◆ WHAT TO WORK ON ◆
Every line from the one containing "You are a GUI" to the end of the records below must be copied exactly, and no pictures may be included.

----

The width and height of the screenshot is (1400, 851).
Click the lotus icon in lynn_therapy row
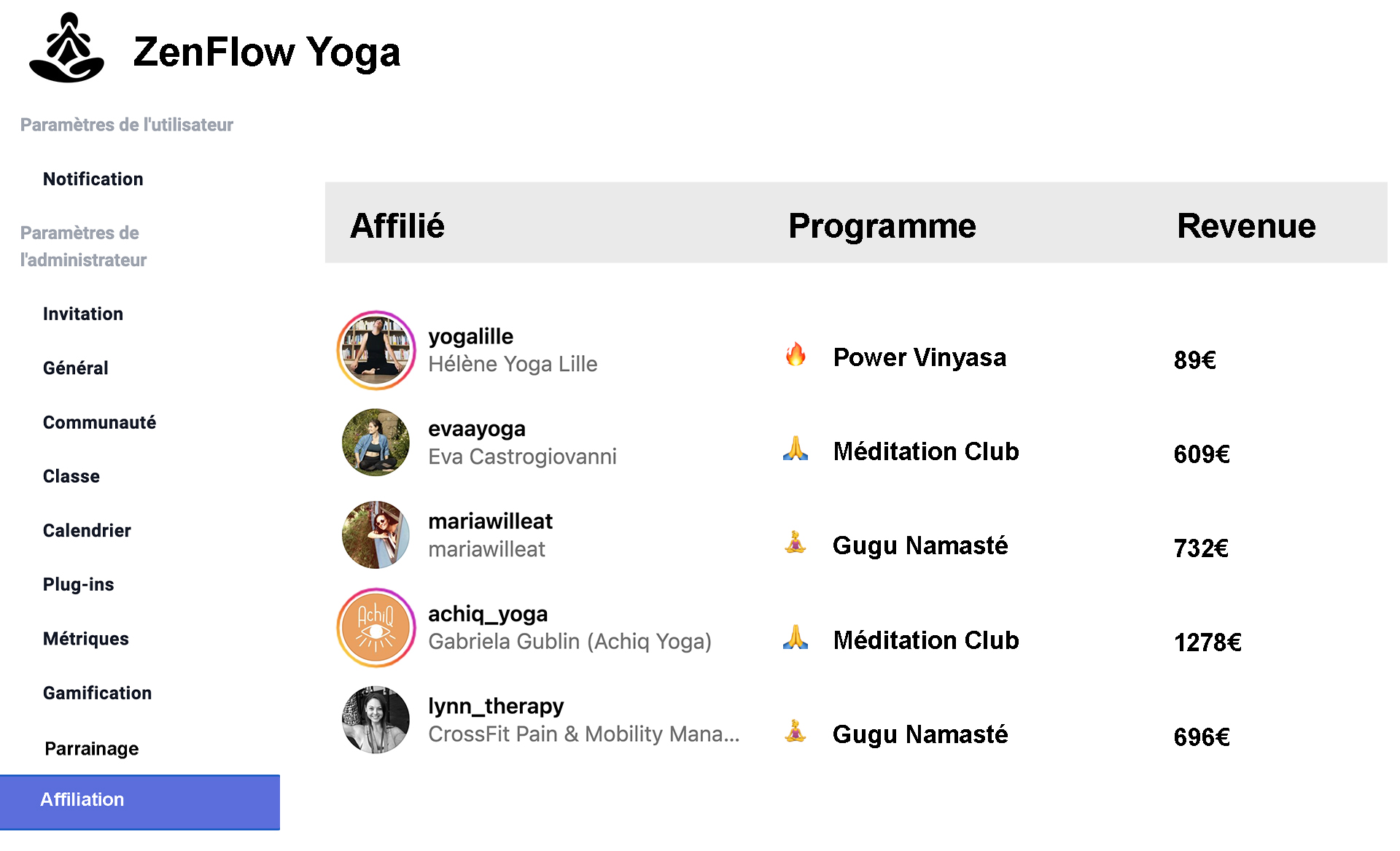tap(796, 731)
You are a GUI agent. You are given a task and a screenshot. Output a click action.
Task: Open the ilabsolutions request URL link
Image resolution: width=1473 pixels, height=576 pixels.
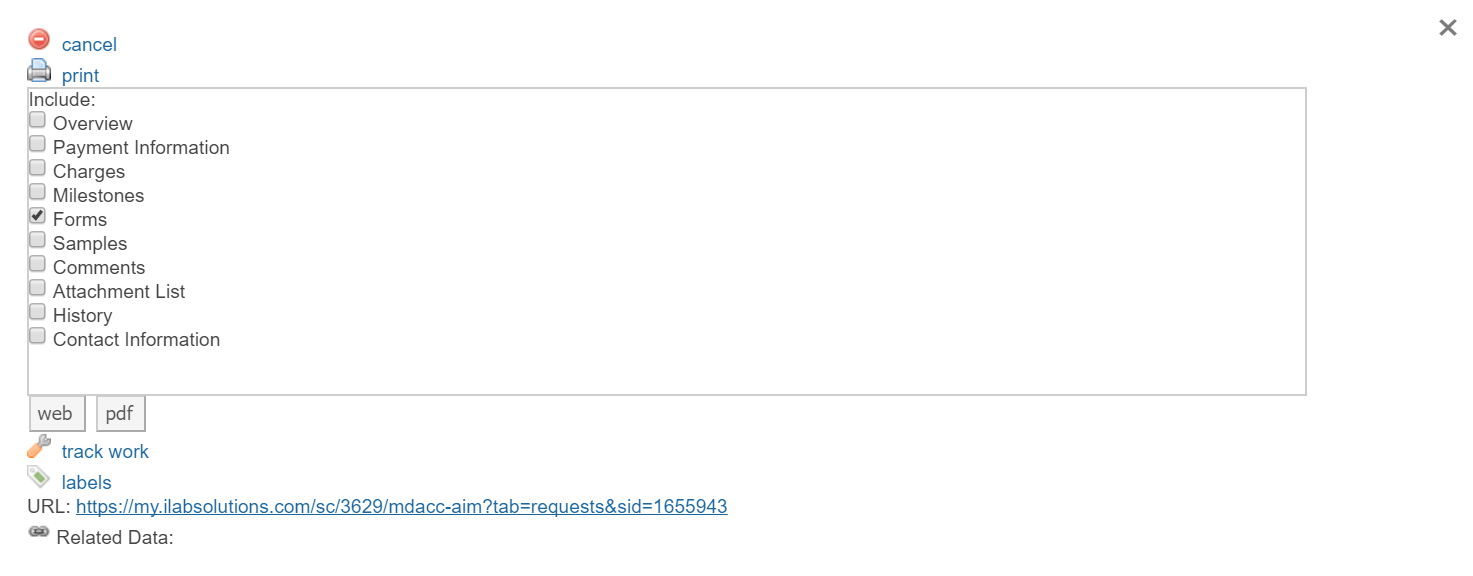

----

◆ SOLUTION ◆
You are a GUI agent. You are given a task and a screenshot. Output a click action.
Task: Open the ilabsolutions request URL link
Image resolution: width=1473 pixels, height=576 pixels.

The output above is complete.